TILOS Seminar: What Kinds of Functions do Neural Networks Learn? Theory and Practical Applications
Robert Nowak, University of Wisconsin
Abstract: This talk presents a theory characterizing the types of functions neural networks learn from data. Specifically, the function space generated by deep ReLU networks consists of compositions of functions from the Banach space of second-order bounded variation in the Radon transform domain. This Banach space includes functions with smooth projections in most directions. A representer theorem associated with this space demonstrates that finite-width neural networks suffice for fitting finite datasets. The theory has several practical applications. First, it provides a simple and theoretically grounded method for network compression. Second, it shows that multi-task training can yield significantly different solutions compared to single-task training, and that multi-task solutions can be related to kernel ridge regressions.
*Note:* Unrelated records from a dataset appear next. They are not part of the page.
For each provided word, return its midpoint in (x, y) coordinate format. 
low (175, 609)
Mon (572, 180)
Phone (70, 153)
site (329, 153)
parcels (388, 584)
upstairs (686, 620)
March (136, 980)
Third, the theory has implications for improving implicit neural representations, where multi-layer neural networks are used to represent continuous signals, images, or 3D scenes. This exploration bridges theoretical insights with practical advancements, offering a new perspective on neural network capabilities and future research directions.
Robert Nowak is the Grace Wahba Professor of Data Science and Keith and Jane Nosbusch Professor in Electrical and Computer Engineering at the University of Wisconsin-Madison. His research focuses on machine learning, optimization, and signal processing. He serves on the editorial boards of the SIAM Journal on the Mathematics of Data Science and the IEEE Journal on Selected Areas in Information Theory.